• _What you are asked to do_
Transcribe the records below exactly as written, from the opening line through the line that contains "Hors TVA (527, 1397)".

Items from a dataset
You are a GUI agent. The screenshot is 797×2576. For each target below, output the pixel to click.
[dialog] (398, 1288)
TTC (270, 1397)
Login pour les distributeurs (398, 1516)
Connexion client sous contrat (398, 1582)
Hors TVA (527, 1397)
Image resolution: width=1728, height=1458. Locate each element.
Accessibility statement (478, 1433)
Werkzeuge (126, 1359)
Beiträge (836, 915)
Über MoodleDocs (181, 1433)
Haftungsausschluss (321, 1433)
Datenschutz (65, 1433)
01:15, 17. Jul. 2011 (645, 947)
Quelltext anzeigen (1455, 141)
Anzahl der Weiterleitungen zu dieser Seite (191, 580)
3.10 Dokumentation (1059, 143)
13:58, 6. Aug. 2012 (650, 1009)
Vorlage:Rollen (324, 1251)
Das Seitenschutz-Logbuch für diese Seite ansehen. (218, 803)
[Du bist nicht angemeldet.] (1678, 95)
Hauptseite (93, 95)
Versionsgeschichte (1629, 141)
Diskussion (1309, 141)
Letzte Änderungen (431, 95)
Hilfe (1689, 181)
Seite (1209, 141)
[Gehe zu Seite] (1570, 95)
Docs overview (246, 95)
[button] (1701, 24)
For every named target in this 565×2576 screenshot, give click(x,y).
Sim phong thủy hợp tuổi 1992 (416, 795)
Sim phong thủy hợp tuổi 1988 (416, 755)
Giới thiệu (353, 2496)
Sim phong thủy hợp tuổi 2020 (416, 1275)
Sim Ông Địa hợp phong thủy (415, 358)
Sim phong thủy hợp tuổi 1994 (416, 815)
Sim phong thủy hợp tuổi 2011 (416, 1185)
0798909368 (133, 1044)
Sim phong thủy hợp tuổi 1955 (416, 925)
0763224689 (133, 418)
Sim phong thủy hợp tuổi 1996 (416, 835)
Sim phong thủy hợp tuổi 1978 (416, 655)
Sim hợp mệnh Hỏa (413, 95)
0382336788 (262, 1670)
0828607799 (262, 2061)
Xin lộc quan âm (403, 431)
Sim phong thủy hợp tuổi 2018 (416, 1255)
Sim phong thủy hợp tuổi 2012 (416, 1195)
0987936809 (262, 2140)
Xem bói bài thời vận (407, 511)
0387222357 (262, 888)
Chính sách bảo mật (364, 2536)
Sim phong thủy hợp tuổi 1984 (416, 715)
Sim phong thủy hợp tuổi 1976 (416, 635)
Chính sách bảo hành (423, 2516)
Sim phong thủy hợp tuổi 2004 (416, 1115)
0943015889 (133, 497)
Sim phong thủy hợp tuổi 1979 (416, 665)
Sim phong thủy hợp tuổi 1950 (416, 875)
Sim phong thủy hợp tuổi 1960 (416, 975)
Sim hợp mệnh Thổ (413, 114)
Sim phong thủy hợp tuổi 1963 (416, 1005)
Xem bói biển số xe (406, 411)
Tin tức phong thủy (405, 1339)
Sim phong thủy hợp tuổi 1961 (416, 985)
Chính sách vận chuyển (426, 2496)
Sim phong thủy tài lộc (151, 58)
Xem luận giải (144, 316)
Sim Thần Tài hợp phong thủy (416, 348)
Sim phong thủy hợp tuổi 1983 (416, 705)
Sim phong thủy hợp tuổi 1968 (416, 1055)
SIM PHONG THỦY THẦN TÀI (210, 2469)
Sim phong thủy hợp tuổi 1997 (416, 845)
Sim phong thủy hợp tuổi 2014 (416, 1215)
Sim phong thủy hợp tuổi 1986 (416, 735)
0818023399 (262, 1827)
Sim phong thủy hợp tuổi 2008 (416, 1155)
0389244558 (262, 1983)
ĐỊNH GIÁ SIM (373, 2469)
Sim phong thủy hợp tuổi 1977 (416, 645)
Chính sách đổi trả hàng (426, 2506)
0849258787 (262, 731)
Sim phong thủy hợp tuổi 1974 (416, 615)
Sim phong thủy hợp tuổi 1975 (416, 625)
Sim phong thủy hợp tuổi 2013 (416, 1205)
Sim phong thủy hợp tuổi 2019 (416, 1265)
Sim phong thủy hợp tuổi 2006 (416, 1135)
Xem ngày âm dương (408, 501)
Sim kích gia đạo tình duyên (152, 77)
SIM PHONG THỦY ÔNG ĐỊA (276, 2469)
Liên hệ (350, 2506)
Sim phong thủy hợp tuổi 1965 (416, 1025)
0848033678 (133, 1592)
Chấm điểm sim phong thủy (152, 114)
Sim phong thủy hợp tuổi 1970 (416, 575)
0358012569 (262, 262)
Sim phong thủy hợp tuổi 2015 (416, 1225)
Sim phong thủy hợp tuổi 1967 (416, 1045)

• _Written response_
You are a GUI agent. The screenshot is 797×2576. For each target below, output the pixel to click.
[dialog] (398, 1288)
TTC (270, 1397)
Login pour les distributeurs (398, 1516)
Connexion client sous contrat (398, 1582)
Hors TVA (527, 1397)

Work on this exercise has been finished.